Atas peristiwa tersebut, polisi menetapkan enam tersangka. Selain Bambang dan Wahyu, polisi juga mentersangkakan Komandan Kompi Brigade Mobil Kepolisian Daerah Jawa Timur Ajun Komisaris Besar Hasdarman. Dari pihak sipil, polisi mentersangkakan Direktur Utama PT Liga Indonesia Baru (LIB) Akhmad Hadian Lukita, Ketua Panitia Pelaksana Pertandingan Abdul Haris, dan Security Officer Suko Sutrisno.
Saat dihadapkan ke meja hijau, hanya Bambang dan Wahyu yang dibebaskan oleh pengadilan tingkat pertama. Selebihnya, Hasdarman dihukum 1 tahun 6 bulan penjara, Abdul Haris dihukum 1 tahun 6 bulan penjara, dan Suko dihukum 1 tahun penjara. Adapun Akhmad Hadian Lukita akhirnya lepas demi hukum karena kasusnya belum kuat dibawa ke pengadilan.
Dorongan pengusutan
Beberapa waktu lalu, seperti diberitakan Kompas.id, pengusutan kasus Tragedi Kanjuruhan terus didorong karena proses hukum yang telah berlangsung diduga dirancang agar tidak sampai mengungkap kebenaran dan keadilan. Hal ini terungkap dalam webinar Peluncuran Laporan Monitoring Sidang Tragedi Kanjuruhan dan Riset Aspek Criminal Justice bagi Saksi dan Korban Penembakan Gas Air Mata, Selasa (27/6/2023).
Seminar dalam jaringan tersebut diinisiasi oleh koalisi masyarakat sipil yang turut menghadirkan penanggap dari Komnas HAM, Lembaga Perlindungan Saksi dan Korban (LPSK), dan DPR.

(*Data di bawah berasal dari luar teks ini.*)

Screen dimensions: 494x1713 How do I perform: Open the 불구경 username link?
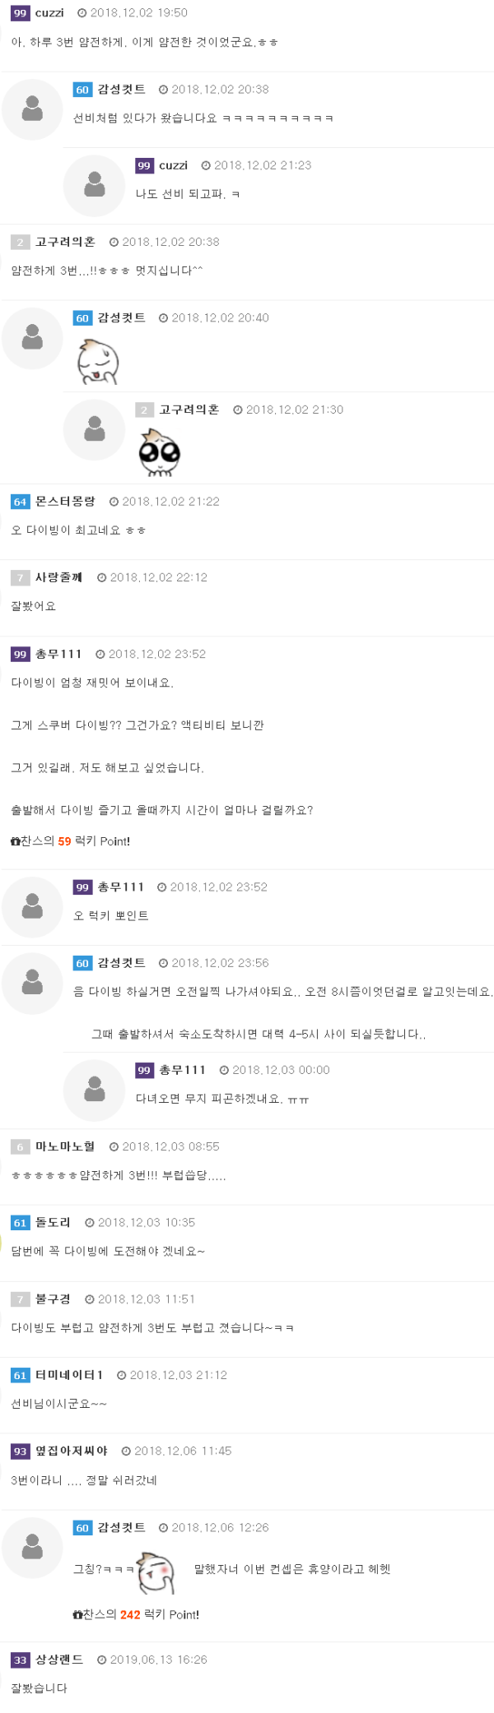53,1299
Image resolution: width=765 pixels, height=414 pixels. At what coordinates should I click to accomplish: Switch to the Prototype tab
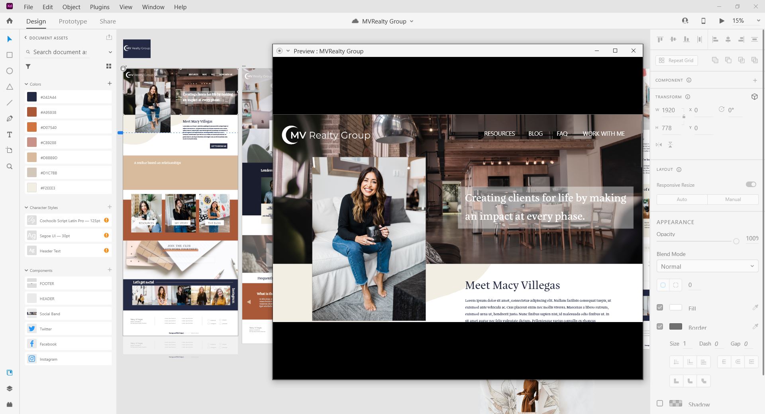(x=73, y=21)
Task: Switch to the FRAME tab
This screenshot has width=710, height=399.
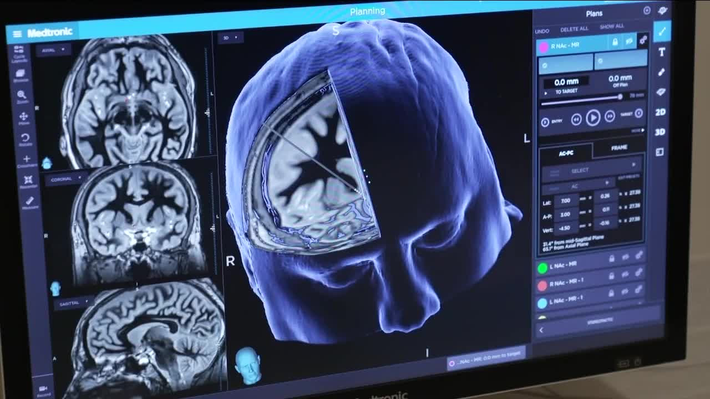Action: click(x=618, y=148)

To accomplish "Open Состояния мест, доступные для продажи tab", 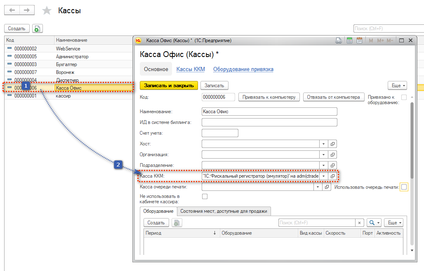I will coord(224,211).
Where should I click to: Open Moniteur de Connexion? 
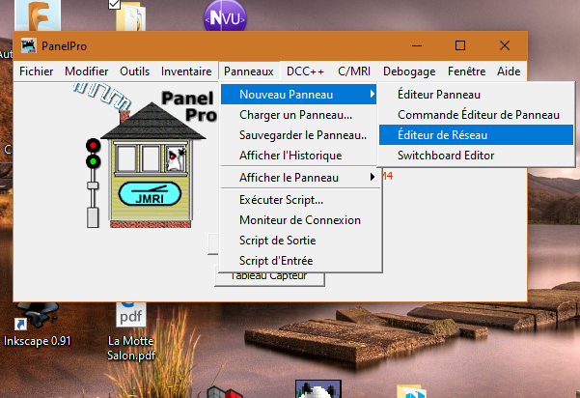click(x=299, y=220)
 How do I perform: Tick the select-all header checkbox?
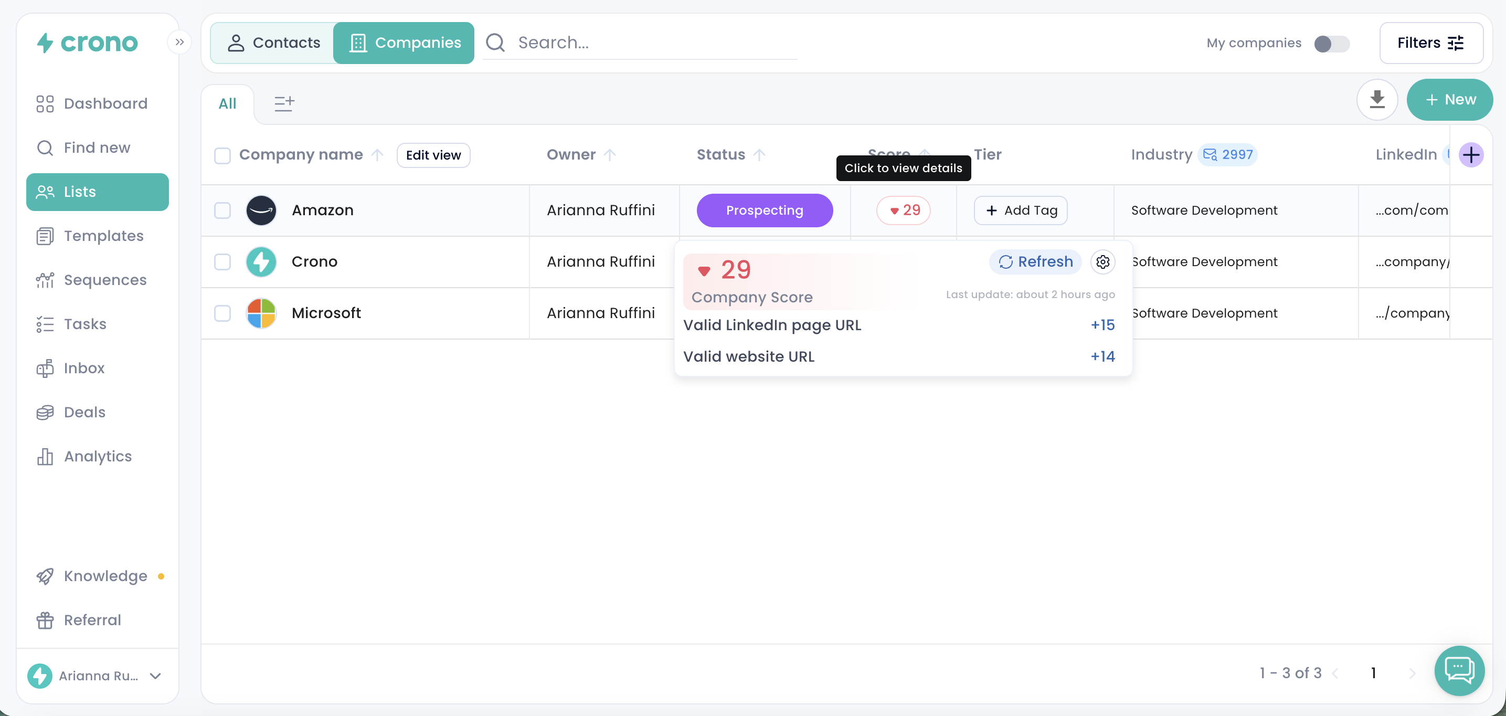point(222,155)
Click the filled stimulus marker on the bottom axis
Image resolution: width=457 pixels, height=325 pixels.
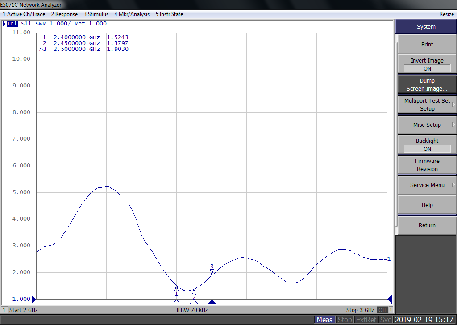212,302

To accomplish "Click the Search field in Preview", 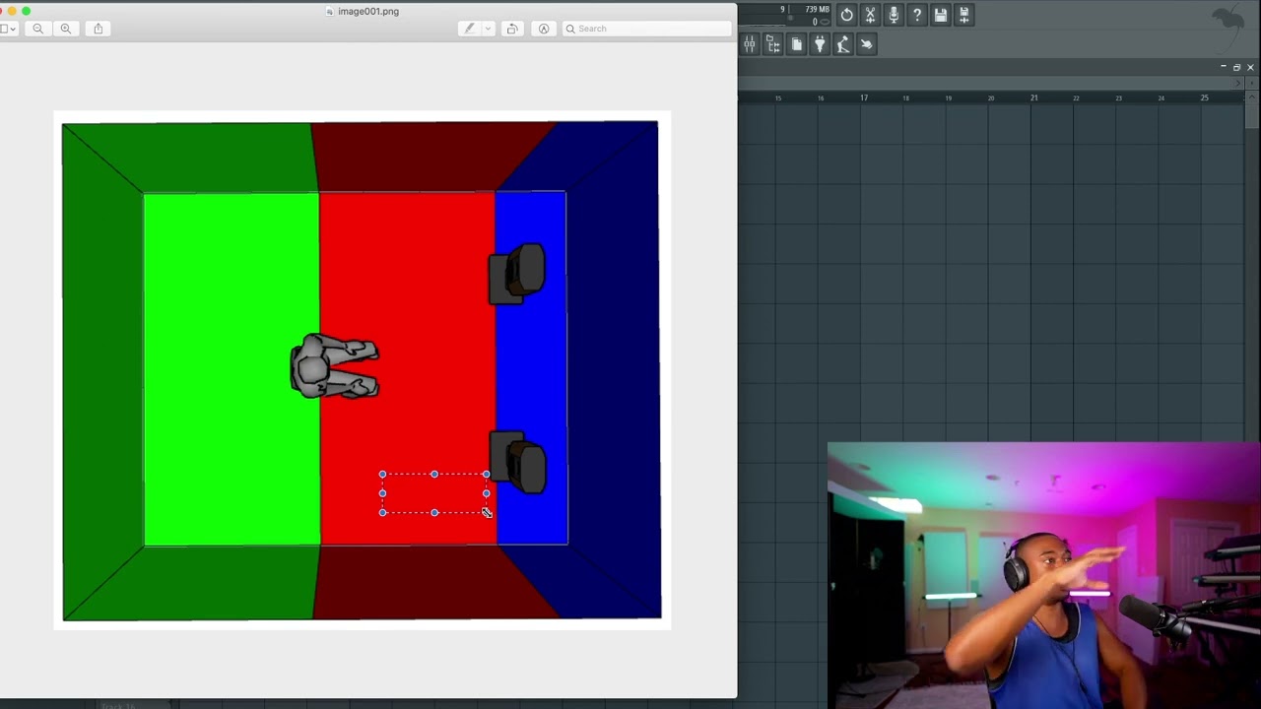I will (x=645, y=29).
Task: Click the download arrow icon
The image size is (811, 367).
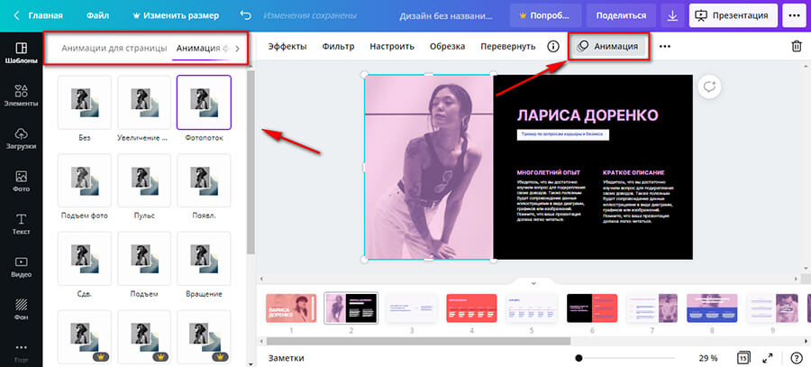Action: click(673, 15)
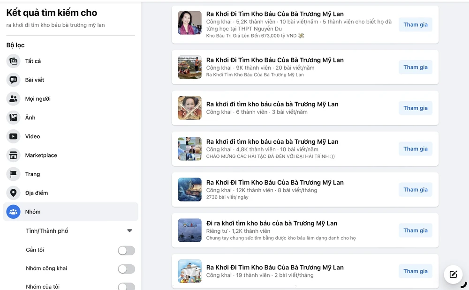Select the Trang flag icon
This screenshot has width=469, height=290.
pyautogui.click(x=13, y=174)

Koordinator Lembaga Bantuan Hukum Surabaya Pos Malang Daniel Siagian menuturkan, antara lain, beberapa kejanggalan proses hukum Tragedi Kanjuruhan. Hal yang terutama adalah permohonan Forum Komunikasi Pimpinan Daerah Kabupaten Malang agar persidangan kasus dilaksanakan di Pengadilan Negeri Surabaya dan disetujui oleh MA.
Selain itu, rekonstruksi peristiwa oleh penyidik Polda Jatim tidak berlangsung di Stadion Kanjuruhan, tempat terjadinya perkara, tetapi di lapangan sepak bola Polda Jatim di Surabaya. Hal ini mengakibatkan fakta penembakan gas air mata ke tribune penonton menjadi dikaburkan.